─── Task input

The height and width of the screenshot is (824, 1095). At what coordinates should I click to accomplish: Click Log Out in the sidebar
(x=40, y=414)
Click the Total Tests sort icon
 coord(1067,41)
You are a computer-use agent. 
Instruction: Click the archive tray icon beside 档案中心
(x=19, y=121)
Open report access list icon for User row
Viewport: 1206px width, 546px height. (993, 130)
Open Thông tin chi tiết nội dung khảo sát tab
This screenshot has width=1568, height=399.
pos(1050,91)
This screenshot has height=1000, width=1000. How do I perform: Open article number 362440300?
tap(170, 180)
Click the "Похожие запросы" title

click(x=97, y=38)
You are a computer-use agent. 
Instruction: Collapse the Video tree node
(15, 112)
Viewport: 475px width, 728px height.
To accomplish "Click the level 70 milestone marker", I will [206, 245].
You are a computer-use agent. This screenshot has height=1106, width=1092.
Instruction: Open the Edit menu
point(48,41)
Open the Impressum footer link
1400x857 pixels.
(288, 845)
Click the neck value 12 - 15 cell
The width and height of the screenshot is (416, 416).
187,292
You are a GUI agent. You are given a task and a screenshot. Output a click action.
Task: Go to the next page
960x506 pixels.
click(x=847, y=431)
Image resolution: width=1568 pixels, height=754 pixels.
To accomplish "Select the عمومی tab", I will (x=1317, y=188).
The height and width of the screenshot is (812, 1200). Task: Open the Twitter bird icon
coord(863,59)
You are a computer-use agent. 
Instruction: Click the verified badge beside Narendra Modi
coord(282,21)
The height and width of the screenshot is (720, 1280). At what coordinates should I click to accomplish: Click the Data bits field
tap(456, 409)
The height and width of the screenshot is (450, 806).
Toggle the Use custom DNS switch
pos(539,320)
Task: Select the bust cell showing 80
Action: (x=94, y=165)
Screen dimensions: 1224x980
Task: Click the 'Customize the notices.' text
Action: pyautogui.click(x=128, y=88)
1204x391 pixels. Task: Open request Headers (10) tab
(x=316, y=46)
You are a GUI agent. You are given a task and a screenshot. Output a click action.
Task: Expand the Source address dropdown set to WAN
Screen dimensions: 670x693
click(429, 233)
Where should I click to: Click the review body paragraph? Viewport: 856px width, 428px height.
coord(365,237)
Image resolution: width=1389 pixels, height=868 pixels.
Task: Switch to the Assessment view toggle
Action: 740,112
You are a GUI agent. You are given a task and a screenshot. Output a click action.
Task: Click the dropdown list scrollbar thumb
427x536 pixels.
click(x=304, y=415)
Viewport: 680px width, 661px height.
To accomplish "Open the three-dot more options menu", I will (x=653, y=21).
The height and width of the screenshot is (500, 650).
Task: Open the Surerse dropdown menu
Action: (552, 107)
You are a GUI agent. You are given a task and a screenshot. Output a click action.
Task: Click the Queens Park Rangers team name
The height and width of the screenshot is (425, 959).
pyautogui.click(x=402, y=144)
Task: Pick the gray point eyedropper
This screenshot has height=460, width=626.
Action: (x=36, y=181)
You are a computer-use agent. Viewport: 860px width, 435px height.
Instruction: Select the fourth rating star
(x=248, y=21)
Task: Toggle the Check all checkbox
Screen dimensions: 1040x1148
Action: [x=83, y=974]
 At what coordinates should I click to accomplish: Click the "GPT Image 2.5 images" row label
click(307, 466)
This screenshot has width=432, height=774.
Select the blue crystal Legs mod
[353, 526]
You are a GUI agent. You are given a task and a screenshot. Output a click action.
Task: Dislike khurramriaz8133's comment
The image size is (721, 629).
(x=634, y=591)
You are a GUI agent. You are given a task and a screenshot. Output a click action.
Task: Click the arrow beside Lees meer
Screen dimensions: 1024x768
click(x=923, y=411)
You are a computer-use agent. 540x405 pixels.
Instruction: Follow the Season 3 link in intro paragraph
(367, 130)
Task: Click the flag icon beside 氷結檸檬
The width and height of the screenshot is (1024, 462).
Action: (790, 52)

──────

Copy out the lines above, from the one holding "Task: Click the flag icon beside 氷結檸檬" through the final line, with no other lines.

Task: Click the flag icon beside 氷結檸檬
The width and height of the screenshot is (1024, 462).
Action: (790, 52)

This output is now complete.